Welcome to my annual Christmas book gift guide! Over the coming weeks, I will be posting suggestions according to different areas and age recommendations – these are fluid (especially for the younger readers) and even if they might not be personally relevant (i.e you wouldn’t ask for them), they might help when it comes to purchasing for someone else. For example, I make it a point to buy the kids a book each Christmas. Here we go!
What’s Up Top? by Marc Martin ($18.50) is an excellent gift for the Jon Klassen fans (as we are). The narrative builds up as it goes along, becoming more anarchic and humourous. This makes it suitable for those children who it might be harder to coax to sit down and absorb a story. Martin is a great Australian talent.
When fans of the musical Matilda see the author and the title of this book – When I Grow Up by Tim Minchin and Steven Antony ($13.95) – they will probably automatically start humming the words. Or is that just me? When I Grow Up also includes a bonus download recording of the song, making it even better value! The illustrations are bright and playful, a perfect accompaniment to the story. Given the kinds of pressures and anxieties kids can feel these days, it’s nice to have an optimistic vision of what the future can bring through imagination.

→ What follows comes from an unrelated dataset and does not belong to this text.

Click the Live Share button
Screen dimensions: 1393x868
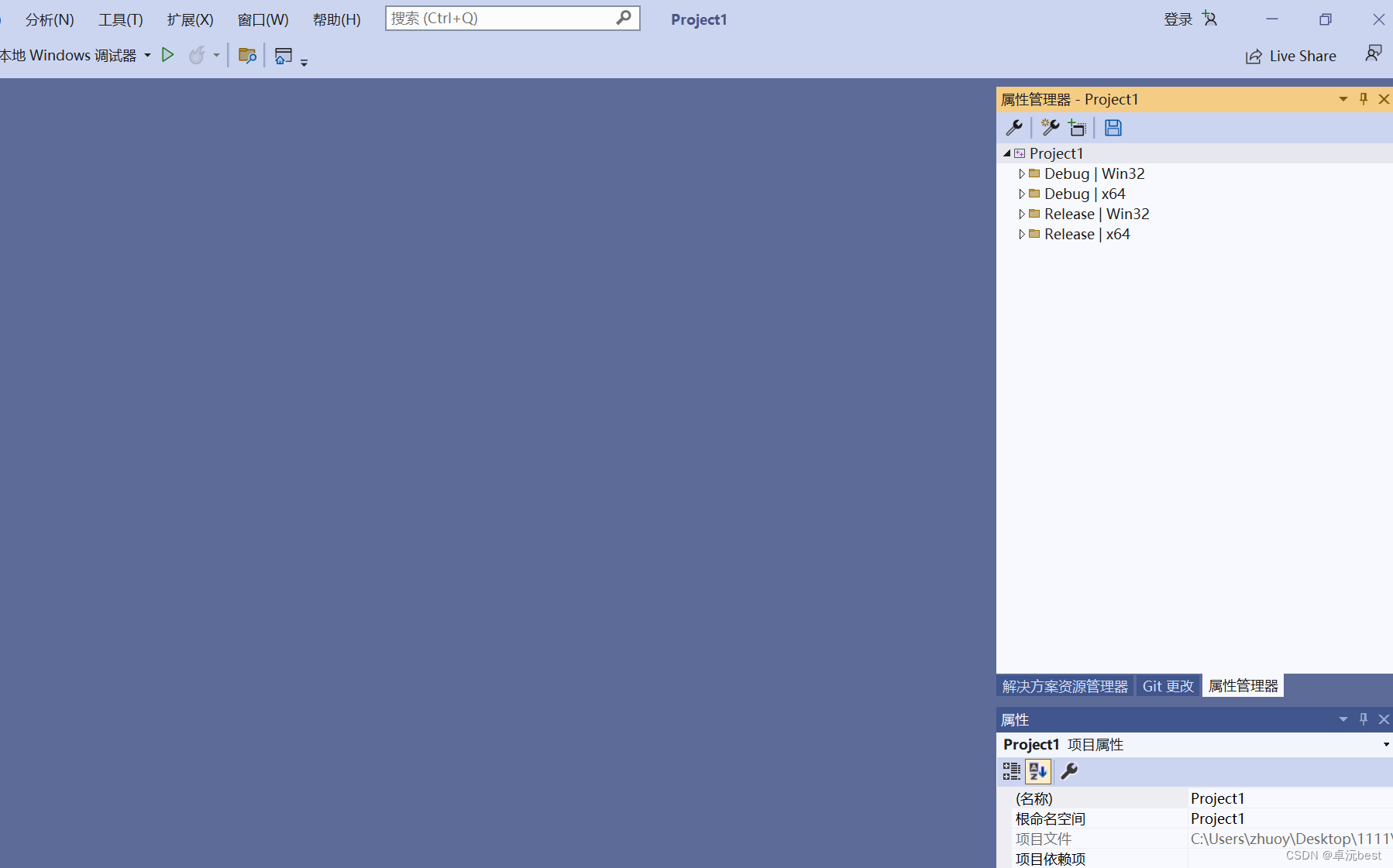1292,55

Next up is Here We Are: Notes for Living on Planet Earth by Oliver Jeffers ($19.50 – available 20th November). As you’ll note by its impending release date, I’ve not had a chance to get my hands on a copy yet, but I always feel like I’m in safe hands with this Jeffers. I’m not the only one – I took this picture a couple of weeks ago. Whenever Riley comes across a Jeffers book, he sits down to read it. Library or bookstore, it doesn’t matter. The illustrations are so luminously quixotic, they draw you in.
Here is a quick video about it:
Moving on to material suitable for perhaps slightly older, nonfiction-loving children, M is for Mutiny by John Dixon and Bern Emmerichs ($23.95) is an alphabet book introducing Australian history. The primary colours of red and blue feature prominently throughout, evoking the Union Jack and the roots of the European settlement, and, which is critically important in a book of this nature, there are also lots of facts about Indigenous people and culture.

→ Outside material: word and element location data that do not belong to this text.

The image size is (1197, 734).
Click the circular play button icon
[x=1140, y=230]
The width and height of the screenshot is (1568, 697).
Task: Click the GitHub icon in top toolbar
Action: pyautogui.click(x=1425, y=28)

Last of all, if you’re after a book celebrates family and loving inclusivity at this time of year, I recommend That Christmas Feeling by Lili Wilkinson and Amanda Francey ($15.95). When I was at the Eltham Festival of Stories last month, I was the page-turner for Lili while she read the story aloud for the children in attendance and they hung off her every word. Even though my own children will probably protest at being too old, I might pull it out to read to them this coming Christmas.
What picture book recommendations do you make? What are the best ones you’ve read this year?